▸ What you have to do:
For the entries that appear below, write out the exact text and omit the pictures.

▸ Saved data entries:
_ _ _ _
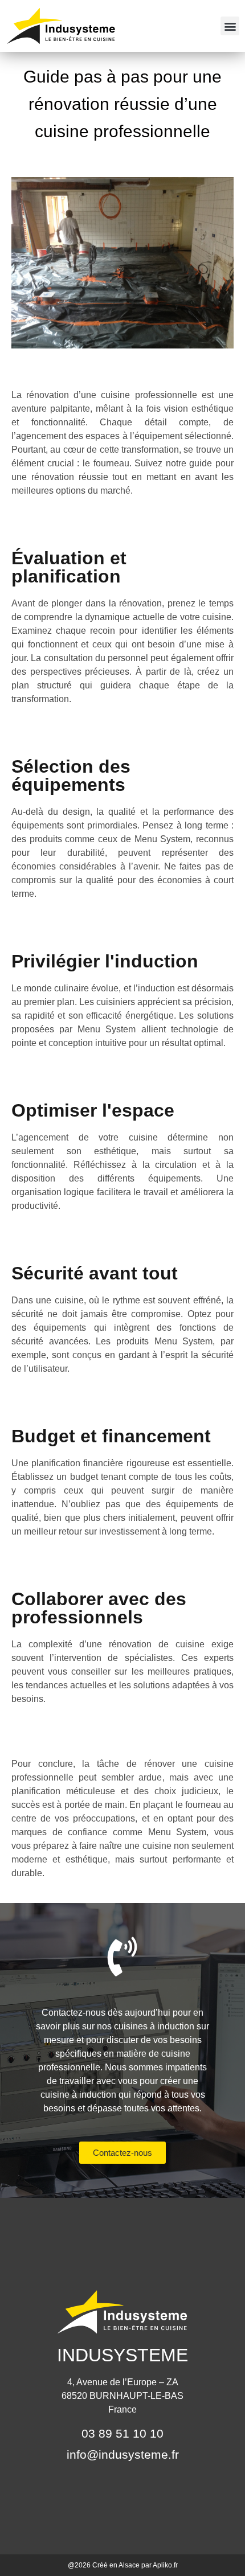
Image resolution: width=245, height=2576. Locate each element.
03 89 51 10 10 (122, 2433)
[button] (229, 26)
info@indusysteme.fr (123, 2454)
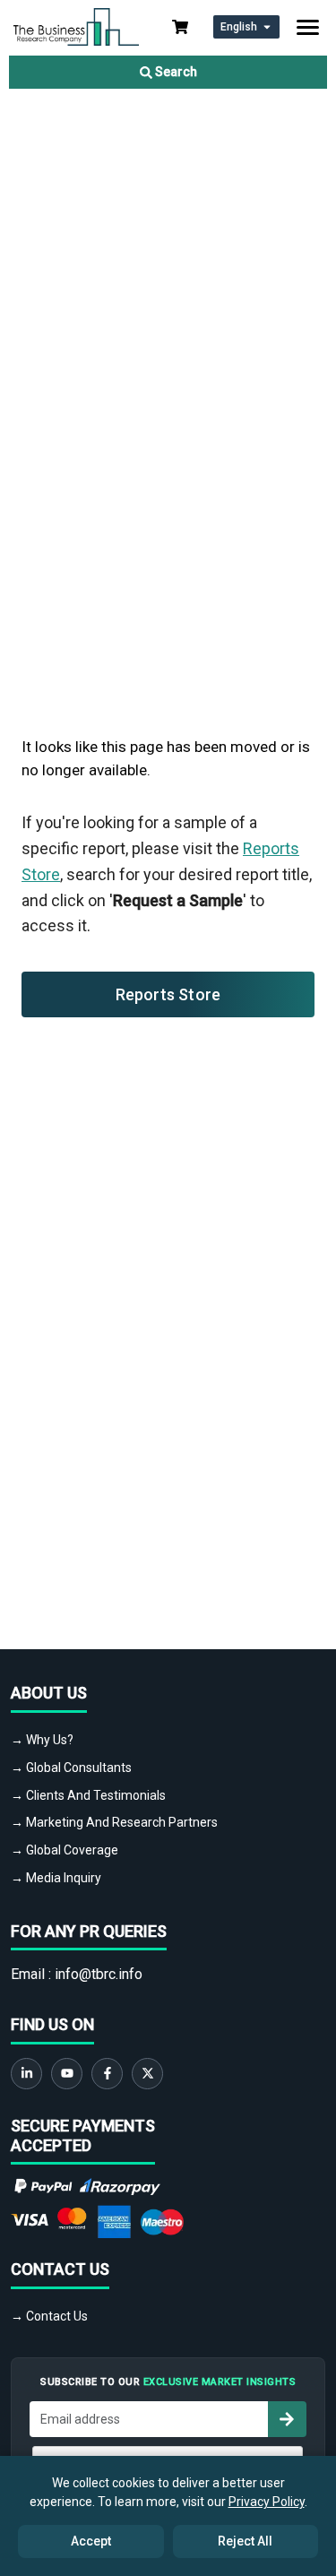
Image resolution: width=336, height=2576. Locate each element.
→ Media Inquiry (56, 1878)
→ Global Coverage (64, 1850)
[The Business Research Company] (76, 25)
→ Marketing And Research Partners (114, 1822)
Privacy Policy (266, 2501)
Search (174, 72)
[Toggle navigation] (308, 27)
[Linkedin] (26, 2073)
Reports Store (168, 994)
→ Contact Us (49, 2316)
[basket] (180, 27)
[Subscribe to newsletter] (286, 2419)
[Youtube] (66, 2073)
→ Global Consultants (71, 1767)
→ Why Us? (42, 1740)
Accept (91, 2541)
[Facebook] (107, 2073)
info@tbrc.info (98, 1974)
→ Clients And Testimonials (88, 1795)
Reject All (245, 2541)
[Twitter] (147, 2073)
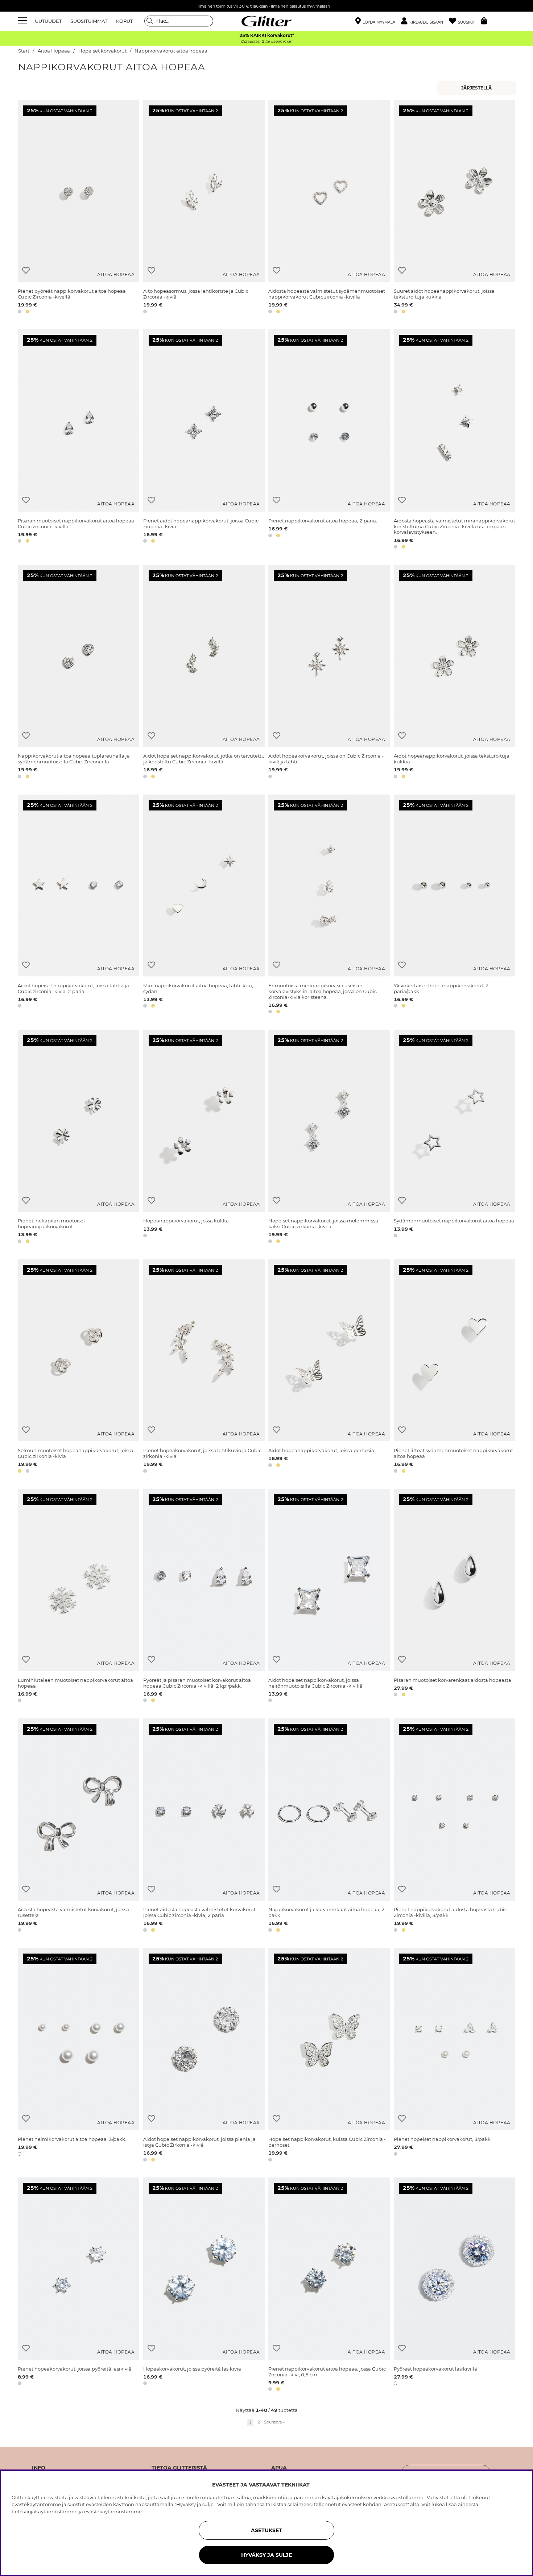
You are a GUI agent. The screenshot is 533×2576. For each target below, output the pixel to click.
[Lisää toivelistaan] (26, 270)
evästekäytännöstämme (113, 2511)
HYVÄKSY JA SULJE (266, 2555)
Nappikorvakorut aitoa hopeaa (171, 51)
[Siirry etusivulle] (266, 21)
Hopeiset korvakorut (102, 51)
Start (23, 51)
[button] (425, 21)
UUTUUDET (48, 21)
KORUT (124, 21)
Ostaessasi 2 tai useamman (266, 41)
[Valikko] (23, 21)
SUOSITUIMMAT (88, 21)
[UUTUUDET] (477, 88)
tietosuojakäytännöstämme (45, 2511)
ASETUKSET (266, 2530)
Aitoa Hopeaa (54, 51)
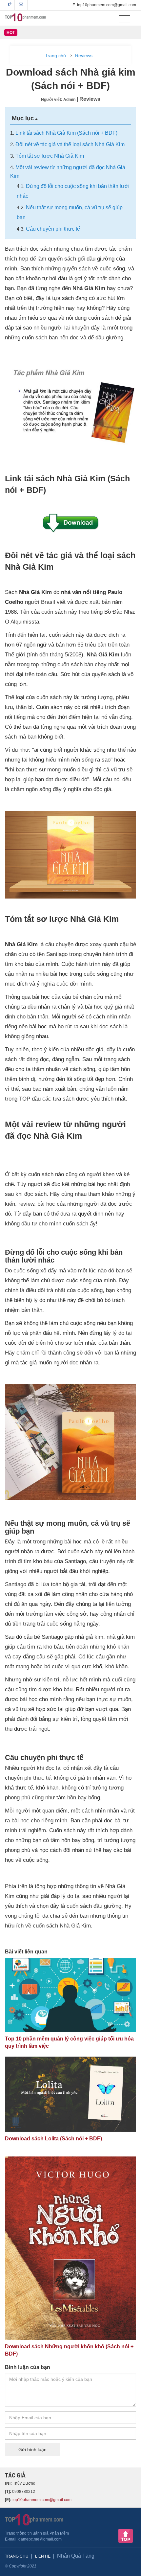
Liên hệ (42, 2556)
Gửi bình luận (32, 2449)
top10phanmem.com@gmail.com (41, 2499)
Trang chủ (55, 55)
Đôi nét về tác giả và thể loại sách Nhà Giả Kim (70, 144)
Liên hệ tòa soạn (21, 5)
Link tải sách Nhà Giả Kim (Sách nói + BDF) (66, 133)
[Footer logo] (34, 2519)
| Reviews (88, 99)
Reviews (83, 55)
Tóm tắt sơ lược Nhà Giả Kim (50, 156)
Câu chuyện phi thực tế (53, 229)
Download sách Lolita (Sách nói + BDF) (53, 2138)
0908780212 (9, 5)
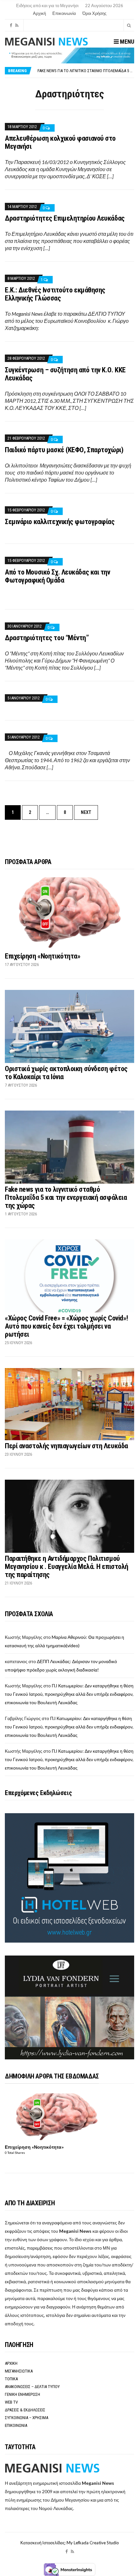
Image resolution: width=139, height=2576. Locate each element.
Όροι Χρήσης (94, 13)
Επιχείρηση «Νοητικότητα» (42, 956)
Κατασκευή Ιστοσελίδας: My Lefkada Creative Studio (69, 2542)
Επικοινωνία (64, 13)
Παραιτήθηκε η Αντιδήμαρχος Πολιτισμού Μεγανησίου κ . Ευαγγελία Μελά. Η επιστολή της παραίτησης (66, 1566)
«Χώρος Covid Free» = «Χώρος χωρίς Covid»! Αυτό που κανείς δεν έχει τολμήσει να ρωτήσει (66, 1326)
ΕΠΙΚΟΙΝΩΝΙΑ (16, 2425)
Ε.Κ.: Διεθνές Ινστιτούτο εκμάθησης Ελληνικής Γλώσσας (55, 294)
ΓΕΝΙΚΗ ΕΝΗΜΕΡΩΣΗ (22, 2394)
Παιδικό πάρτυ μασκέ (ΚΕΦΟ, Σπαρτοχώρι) (64, 450)
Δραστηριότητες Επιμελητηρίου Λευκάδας (65, 218)
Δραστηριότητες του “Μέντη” (47, 638)
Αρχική (39, 13)
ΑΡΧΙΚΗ (11, 2363)
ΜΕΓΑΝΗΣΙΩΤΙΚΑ (19, 2371)
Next (86, 812)
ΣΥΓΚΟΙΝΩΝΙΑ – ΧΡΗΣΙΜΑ (26, 2417)
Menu (126, 41)
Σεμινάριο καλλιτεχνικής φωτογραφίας (60, 522)
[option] (85, 70)
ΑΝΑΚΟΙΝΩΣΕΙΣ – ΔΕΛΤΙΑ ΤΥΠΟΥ (32, 2386)
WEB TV (11, 2402)
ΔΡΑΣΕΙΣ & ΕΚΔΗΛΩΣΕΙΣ (25, 2409)
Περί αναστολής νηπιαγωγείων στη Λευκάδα (66, 1446)
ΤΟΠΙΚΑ (11, 2378)
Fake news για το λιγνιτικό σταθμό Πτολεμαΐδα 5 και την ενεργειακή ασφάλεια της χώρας (66, 1197)
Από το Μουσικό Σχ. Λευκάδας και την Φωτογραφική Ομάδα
_ _ _ _
▸ Completed exercise:
Image resolution: width=245, height=2576. Locate each element.
03 89 51 10 10 (122, 2433)
[button] (229, 26)
info@indusysteme.fr (123, 2454)
Image resolution: width=336, height=2576. Locate each element.
→ Media Inquiry (56, 1878)
→ Global Coverage (64, 1850)
[The Business Research Company] (76, 25)
→ Marketing And Research Partners (114, 1822)
Privacy Policy (266, 2501)
Search (174, 72)
[Toggle navigation] (308, 27)
[Linkedin] (26, 2073)
Reports Store (168, 994)
→ Contact Us (49, 2316)
[basket] (180, 27)
[Subscribe to newsletter] (286, 2419)
[Youtube] (66, 2073)
→ Global Consultants (71, 1767)
→ Why Us? (42, 1740)
Accept (91, 2541)
[Facebook] (107, 2073)
info@tbrc.info (98, 1974)
→ Clients And Testimonials (88, 1795)
Reject All (245, 2541)
[Twitter] (147, 2073)
You are a GUI agent. The screenshot is 533×2576. For each target below, output the pixel to click.
[Lisää toivelistaan] (26, 270)
evästekäytännöstämme (113, 2511)
HYVÄKSY JA SULJE (266, 2555)
Nappikorvakorut aitoa hopeaa (171, 51)
[Siirry etusivulle] (266, 21)
Hopeiset korvakorut (102, 51)
Start (23, 51)
[button] (425, 21)
UUTUUDET (48, 21)
KORUT (124, 21)
Ostaessasi 2 tai useamman (266, 41)
[Valikko] (23, 21)
SUOSITUIMMAT (88, 21)
[UUTUUDET] (477, 88)
tietosuojakäytännöstämme (45, 2511)
ASETUKSET (266, 2530)
Aitoa Hopeaa (54, 51)
Liên hệ (42, 2556)
Gửi bình luận (32, 2449)
top10phanmem.com@gmail.com (41, 2499)
Trang chủ (55, 55)
Đôi nét về tác giả và thể loại sách Nhà Giả Kim (70, 144)
Liên hệ tòa soạn (21, 5)
Link tải sách Nhà Giả Kim (Sách nói + BDF) (66, 133)
[Footer logo] (34, 2519)
| Reviews (88, 99)
Reviews (83, 55)
Tóm tắt sơ lược Nhà Giả Kim (50, 156)
Câu chuyện phi thực tế (53, 229)
Download sách Lolita (Sách nói + BDF) (53, 2138)
0908780212 (9, 5)
Image resolution: width=139, height=2576. Locate each element.
Όροι Χρήσης (94, 13)
Επιχείρηση «Νοητικότητα» (42, 956)
Κατασκευή Ιστοσελίδας: My Lefkada Creative Studio (69, 2542)
Επικοινωνία (64, 13)
Παραιτήθηκε η Αντιδήμαρχος Πολιτισμού Μεγανησίου κ . Ευαγγελία Μελά. Η επιστολή της παραίτησης (66, 1566)
«Χώρος Covid Free» = «Χώρος χωρίς Covid»! Αυτό που κανείς δεν έχει τολμήσει να ρωτήσει (66, 1326)
ΕΠΙΚΟΙΝΩΝΙΑ (16, 2425)
Ε.Κ.: Διεθνές Ινστιτούτο εκμάθησης Ελληνικής Γλώσσας (55, 294)
ΓΕΝΙΚΗ ΕΝΗΜΕΡΩΣΗ (22, 2394)
Παιδικό πάρτυ μασκέ (ΚΕΦΟ, Σπαρτοχώρι) (64, 450)
Δραστηριότητες Επιμελητηρίου Λευκάδας (65, 218)
Δραστηριότητες του “Μέντη” (47, 638)
Αρχική (39, 13)
ΑΡΧΙΚΗ (11, 2363)
ΜΕΓΑΝΗΣΙΩΤΙΚΑ (19, 2371)
Next (86, 812)
ΣΥΓΚΟΙΝΩΝΙΑ – ΧΡΗΣΙΜΑ (26, 2417)
Menu (126, 41)
Σεμινάριο καλλιτεχνικής φωτογραφίας (60, 522)
[option] (85, 70)
ΑΝΑΚΟΙΝΩΣΕΙΣ – ΔΕΛΤΙΑ ΤΥΠΟΥ (32, 2386)
WEB TV (11, 2402)
ΔΡΑΣΕΙΣ & ΕΚΔΗΛΩΣΕΙΣ (25, 2409)
Περί αναστολής νηπιαγωγείων στη Λευκάδα (66, 1446)
ΤΟΠΙΚΑ (11, 2378)
Fake news για το λιγνιτικό σταθμό Πτολεμαΐδα 5 και την ενεργειακή ασφάλεια της χώρας (66, 1197)
Από το Μουσικό Σχ. Λευκάδας και την Φωτογραφική Ομάδα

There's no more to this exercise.